Self-summary

I rarely have to force myself to edit down my words online. I’m verbose in reality, but less so on paper, and more often than not I find myself struggling to meet minimum word counts than to come in under the maximum.

Here, I know who I am, because I’m honest, but honest in the moment: what I say is true today, but it might be less so tomorrow. That said, the blog isn’t everything I am, either: it’s love, anger, disability, MH and food – all things that matter, but make up a fraction of the ‘real me.’

Of all the things I hate about internet dating, the self-summary is high on the list. Is it easier to be able to say as much as you want, OK Cupid style, or to be confined to 500 characters, à la Tinder?

So, how would I summarise myself? There’s the stuff that’s true every day: that I won’t have seen that film you’re talking about, that I live on chocolate and wine, that I’m Charlie almost as much as I am RL me, that I have a disability, that I sometimes struggle with anxiety, that I chat, a lot, that I love books, bath oil, and words, that I want children, and hugs, and long walks in the rain.

But there’s also the stuff that shifts. And, as this excellent piece by Jilly Boyd proves, the little details of someone’s life are often far more fascinating than the bigger picture.
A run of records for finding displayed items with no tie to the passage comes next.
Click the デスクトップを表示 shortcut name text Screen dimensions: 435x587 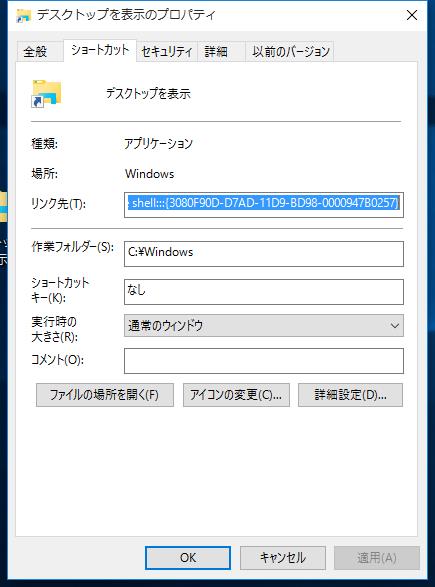(x=148, y=93)
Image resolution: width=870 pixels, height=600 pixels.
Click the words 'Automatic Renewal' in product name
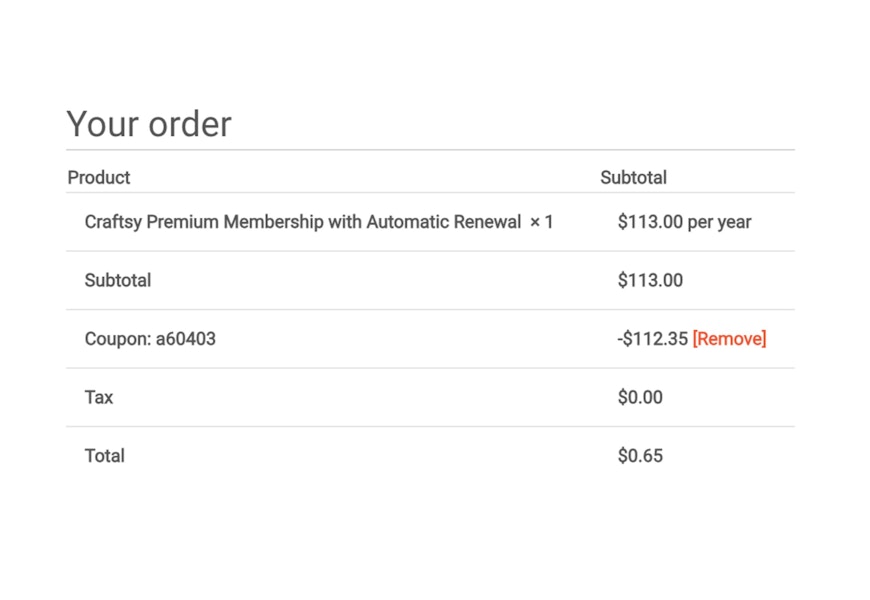click(x=443, y=222)
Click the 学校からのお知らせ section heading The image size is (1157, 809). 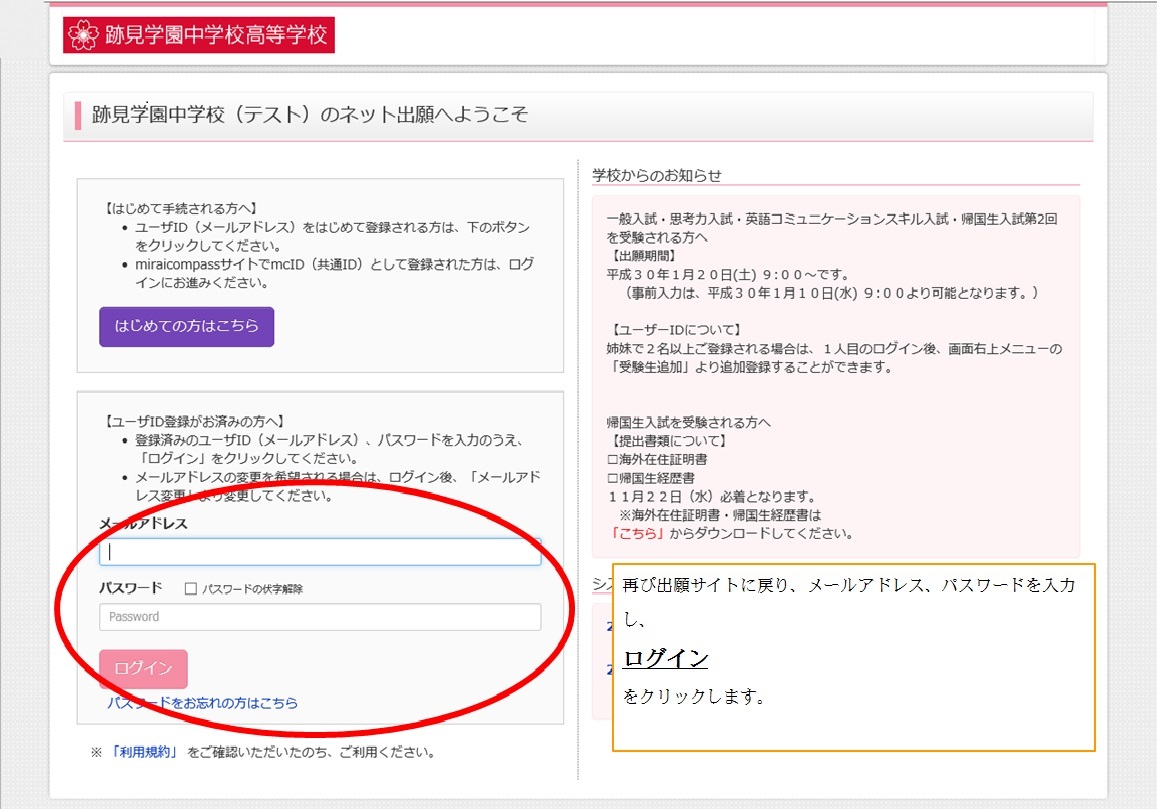656,175
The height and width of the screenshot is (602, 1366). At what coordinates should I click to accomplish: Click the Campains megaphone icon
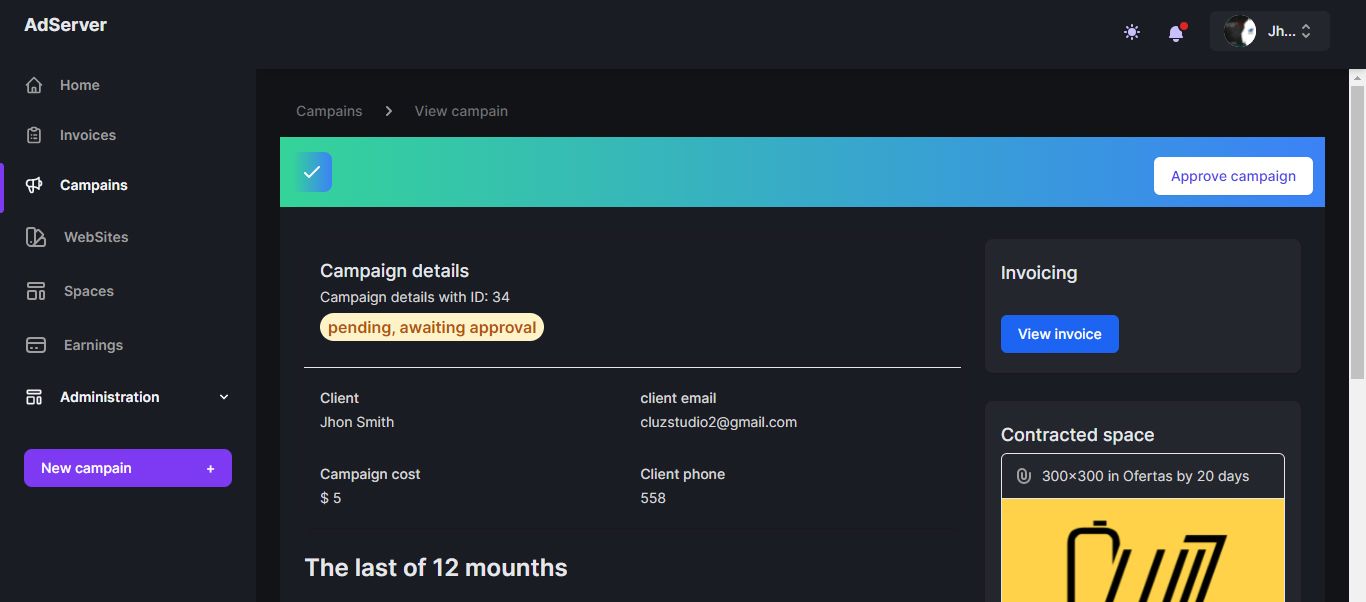(x=34, y=185)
Some days, I’m a Dairy Milk girl, other days Galaxy. My signature scent is Dior Pure Poison but at the moment I flirt with YSL Opium every time I go in John Lewis, because it matches the way I feel right now. I’m the book on my nightstand, the recipe I return to again and again this month, the track on permanent repeat on my phone, the short story floating around in my head.

I’m all of that, but on Tinder I’m a ‘sometimes scary-seeming, but actually super-soft feminist, working in publishing, baking, writing, and learning to run (badly!) in my spare time.’

It’s not the best thing I’ve ever written.